TASK TO CARRY OUT: Set down the data that follows, exactly and completely.
-- Opening Marker --
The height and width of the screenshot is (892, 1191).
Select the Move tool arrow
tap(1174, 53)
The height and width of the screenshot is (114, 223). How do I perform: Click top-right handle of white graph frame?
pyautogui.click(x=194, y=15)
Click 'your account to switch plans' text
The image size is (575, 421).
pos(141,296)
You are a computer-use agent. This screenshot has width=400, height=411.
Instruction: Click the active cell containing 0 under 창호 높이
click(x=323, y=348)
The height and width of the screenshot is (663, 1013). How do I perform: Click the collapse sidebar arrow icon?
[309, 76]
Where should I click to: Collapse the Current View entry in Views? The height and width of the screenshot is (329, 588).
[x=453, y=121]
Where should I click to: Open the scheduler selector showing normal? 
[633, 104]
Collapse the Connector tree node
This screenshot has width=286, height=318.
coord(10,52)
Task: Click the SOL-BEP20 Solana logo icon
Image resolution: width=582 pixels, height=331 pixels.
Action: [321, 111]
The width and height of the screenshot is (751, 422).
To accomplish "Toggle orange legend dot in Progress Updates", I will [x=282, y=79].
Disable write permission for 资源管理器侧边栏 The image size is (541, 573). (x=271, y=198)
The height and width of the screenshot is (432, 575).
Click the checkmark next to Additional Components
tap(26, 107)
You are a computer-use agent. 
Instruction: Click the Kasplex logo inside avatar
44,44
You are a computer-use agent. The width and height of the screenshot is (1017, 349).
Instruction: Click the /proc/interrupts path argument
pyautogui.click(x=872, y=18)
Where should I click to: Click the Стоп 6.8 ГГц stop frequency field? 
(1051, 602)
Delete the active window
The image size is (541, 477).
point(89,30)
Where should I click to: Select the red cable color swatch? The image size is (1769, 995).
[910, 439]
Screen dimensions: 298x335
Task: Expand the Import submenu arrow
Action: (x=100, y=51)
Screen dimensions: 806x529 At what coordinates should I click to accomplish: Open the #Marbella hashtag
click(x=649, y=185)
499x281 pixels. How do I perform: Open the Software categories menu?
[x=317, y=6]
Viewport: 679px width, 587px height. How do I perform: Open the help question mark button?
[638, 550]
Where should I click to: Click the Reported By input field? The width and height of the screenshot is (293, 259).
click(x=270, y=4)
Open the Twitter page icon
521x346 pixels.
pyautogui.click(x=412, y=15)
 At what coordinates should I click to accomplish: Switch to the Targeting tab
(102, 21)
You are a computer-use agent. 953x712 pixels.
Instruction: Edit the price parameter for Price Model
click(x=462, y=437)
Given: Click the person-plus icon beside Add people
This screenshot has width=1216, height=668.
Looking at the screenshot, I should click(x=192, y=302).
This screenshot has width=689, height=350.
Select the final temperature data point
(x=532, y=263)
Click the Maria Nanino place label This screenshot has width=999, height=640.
-- Closing Marker --
OUTPUT BELOW:
The height and width of the screenshot is (892, 1191).
Select the Move tool arrow
tap(1174, 53)
The height and width of the screenshot is (114, 223). How do I perform: Click top-right handle of white graph frame?
pyautogui.click(x=194, y=15)
Click 'your account to switch plans' text
The image size is (575, 421).
pos(141,296)
You are a computer-use agent. This screenshot has width=400, height=411.
Instruction: Click the active cell containing 0 under 창호 높이
click(x=323, y=348)
The height and width of the screenshot is (663, 1013). How do I perform: Click the collapse sidebar arrow icon?
[309, 76]
Where should I click to: Collapse the Current View entry in Views? The height and width of the screenshot is (329, 588).
[x=453, y=121]
Where should I click to: Open the scheduler selector showing normal? 
[633, 104]
Collapse the Connector tree node
This screenshot has width=286, height=318.
coord(10,52)
Task: Click the SOL-BEP20 Solana logo icon
Image resolution: width=582 pixels, height=331 pixels.
Action: [321, 111]
The width and height of the screenshot is (751, 422).
To accomplish "Toggle orange legend dot in Progress Updates", I will [x=282, y=79].
Disable write permission for 资源管理器侧边栏 The image size is (541, 573). (x=271, y=198)
The height and width of the screenshot is (432, 575).
Click the checkmark next to Additional Components
tap(26, 107)
You are a computer-use agent. 
Instruction: Click the Kasplex logo inside avatar
44,44
You are a computer-use agent. The width and height of the screenshot is (1017, 349).
Instruction: Click the /proc/interrupts path argument
pyautogui.click(x=872, y=18)
Where should I click to: Click the Стоп 6.8 ГГц stop frequency field? 
(1051, 602)
Delete the active window
The image size is (541, 477).
point(89,30)
Where should I click to: Select the red cable color swatch? The image size is (1769, 995).
[910, 439]
Screen dimensions: 298x335
Task: Expand the Import submenu arrow
Action: (x=100, y=51)
Screen dimensions: 806x529 At what coordinates should I click to accomplish: Open the #Marbella hashtag
click(x=649, y=185)
499x281 pixels. How do I perform: Open the Software categories menu?
[x=317, y=6]
Viewport: 679px width, 587px height. How do I perform: Open the help question mark button?
[638, 550]
Where should I click to: Click the Reported By input field? The width and height of the screenshot is (293, 259).
click(x=270, y=4)
Open the Twitter page icon
521x346 pixels.
pyautogui.click(x=412, y=15)
 At what coordinates should I click to accomplish: Switch to the Targeting tab
(102, 21)
You are a computer-use agent. 953x712 pixels.
Instruction: Edit the price parameter for Price Model
click(x=462, y=437)
Given: Click the person-plus icon beside Add people
This screenshot has width=1216, height=668.
Looking at the screenshot, I should click(x=192, y=302).
This screenshot has width=689, height=350.
Select the final temperature data point
(x=532, y=263)
Click the Maria Nanino place label This screenshot has width=999, height=640.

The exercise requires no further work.